══ Exercise data

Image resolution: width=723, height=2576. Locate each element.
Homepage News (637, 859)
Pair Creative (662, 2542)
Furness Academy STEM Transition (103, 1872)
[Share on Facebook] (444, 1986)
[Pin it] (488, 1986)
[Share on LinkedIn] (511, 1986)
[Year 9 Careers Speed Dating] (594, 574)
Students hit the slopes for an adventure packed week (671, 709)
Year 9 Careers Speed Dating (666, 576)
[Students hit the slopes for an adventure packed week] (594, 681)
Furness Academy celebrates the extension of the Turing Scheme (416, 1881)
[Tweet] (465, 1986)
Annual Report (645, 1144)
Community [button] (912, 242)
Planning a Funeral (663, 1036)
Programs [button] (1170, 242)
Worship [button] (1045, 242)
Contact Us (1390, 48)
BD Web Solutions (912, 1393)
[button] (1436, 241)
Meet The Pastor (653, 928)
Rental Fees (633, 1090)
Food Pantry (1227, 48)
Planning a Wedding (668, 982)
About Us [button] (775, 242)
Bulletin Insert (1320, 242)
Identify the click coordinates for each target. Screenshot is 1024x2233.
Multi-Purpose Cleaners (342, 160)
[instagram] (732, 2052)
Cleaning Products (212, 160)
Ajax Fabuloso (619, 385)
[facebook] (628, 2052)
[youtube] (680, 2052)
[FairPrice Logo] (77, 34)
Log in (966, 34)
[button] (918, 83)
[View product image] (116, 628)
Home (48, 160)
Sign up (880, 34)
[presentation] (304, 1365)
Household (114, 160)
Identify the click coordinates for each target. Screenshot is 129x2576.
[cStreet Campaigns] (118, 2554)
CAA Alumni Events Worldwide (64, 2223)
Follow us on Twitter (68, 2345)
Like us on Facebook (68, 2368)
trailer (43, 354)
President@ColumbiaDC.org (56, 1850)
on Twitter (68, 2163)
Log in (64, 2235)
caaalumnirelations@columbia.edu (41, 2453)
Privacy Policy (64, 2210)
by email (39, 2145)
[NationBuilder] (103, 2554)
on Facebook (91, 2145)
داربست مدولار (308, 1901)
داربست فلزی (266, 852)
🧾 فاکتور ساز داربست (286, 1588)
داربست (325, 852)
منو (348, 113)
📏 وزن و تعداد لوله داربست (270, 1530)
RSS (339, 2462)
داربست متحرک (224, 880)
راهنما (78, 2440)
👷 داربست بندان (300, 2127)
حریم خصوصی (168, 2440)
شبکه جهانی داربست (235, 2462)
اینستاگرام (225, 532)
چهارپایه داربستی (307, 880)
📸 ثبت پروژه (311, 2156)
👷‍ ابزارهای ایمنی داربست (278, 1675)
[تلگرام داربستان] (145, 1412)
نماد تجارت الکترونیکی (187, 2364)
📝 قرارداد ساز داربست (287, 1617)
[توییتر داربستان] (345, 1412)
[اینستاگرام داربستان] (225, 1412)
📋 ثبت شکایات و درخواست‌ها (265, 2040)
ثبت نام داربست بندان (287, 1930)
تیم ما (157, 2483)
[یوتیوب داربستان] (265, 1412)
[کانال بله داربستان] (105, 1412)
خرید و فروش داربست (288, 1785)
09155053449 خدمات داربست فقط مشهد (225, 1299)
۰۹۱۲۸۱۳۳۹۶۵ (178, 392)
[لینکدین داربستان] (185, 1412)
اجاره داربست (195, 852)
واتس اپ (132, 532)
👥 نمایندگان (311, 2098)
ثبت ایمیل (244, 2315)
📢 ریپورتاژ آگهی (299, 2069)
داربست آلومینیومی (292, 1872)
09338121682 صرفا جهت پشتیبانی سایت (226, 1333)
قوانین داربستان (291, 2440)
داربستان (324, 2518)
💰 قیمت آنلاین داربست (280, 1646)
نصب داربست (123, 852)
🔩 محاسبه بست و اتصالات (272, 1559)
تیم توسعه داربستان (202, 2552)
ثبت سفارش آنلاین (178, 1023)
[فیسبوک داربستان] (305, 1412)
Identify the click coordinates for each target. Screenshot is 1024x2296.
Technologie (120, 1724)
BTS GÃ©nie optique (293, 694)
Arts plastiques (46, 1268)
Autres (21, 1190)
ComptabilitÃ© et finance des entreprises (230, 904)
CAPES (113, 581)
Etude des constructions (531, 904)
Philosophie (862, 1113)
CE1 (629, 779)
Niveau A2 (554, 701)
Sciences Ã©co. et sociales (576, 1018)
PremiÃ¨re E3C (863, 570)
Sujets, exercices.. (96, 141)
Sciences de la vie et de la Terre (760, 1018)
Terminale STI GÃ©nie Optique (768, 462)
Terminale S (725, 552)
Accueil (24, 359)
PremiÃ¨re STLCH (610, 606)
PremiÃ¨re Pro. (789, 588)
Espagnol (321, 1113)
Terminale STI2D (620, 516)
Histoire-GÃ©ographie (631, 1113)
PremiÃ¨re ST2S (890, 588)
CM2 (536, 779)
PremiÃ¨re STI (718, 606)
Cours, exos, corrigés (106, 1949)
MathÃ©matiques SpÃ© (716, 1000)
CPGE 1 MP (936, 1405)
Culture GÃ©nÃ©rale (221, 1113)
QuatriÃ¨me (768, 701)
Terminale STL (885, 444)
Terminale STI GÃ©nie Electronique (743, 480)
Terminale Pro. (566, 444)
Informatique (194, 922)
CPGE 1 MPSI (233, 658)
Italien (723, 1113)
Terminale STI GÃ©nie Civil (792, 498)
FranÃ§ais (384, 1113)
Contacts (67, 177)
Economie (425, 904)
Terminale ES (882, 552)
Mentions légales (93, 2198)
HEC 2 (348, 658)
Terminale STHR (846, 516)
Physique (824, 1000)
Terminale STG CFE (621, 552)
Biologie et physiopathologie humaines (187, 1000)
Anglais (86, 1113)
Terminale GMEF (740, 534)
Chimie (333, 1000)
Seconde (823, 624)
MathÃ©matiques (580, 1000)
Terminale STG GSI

════

> **Work request**
When you reach the line holding "داربست (270, 1530)" in the records above, begin reproducing exactly, stop after the line holding "[تلگرام داربستان] (145, 1412)", and output nothing else.

> **Output for this task**
📏 وزن و تعداد لوله داربست (270, 1530)
RSS (339, 2462)
داربست متحرک (224, 880)
راهنما (78, 2440)
👷 داربست بندان (300, 2127)
حریم خصوصی (168, 2440)
شبکه جهانی داربست (235, 2462)
اینستاگرام (225, 532)
چهارپایه داربستی (307, 880)
📸 ثبت پروژه (311, 2156)
👷‍ ابزارهای ایمنی داربست (278, 1675)
[تلگرام داربستان] (145, 1412)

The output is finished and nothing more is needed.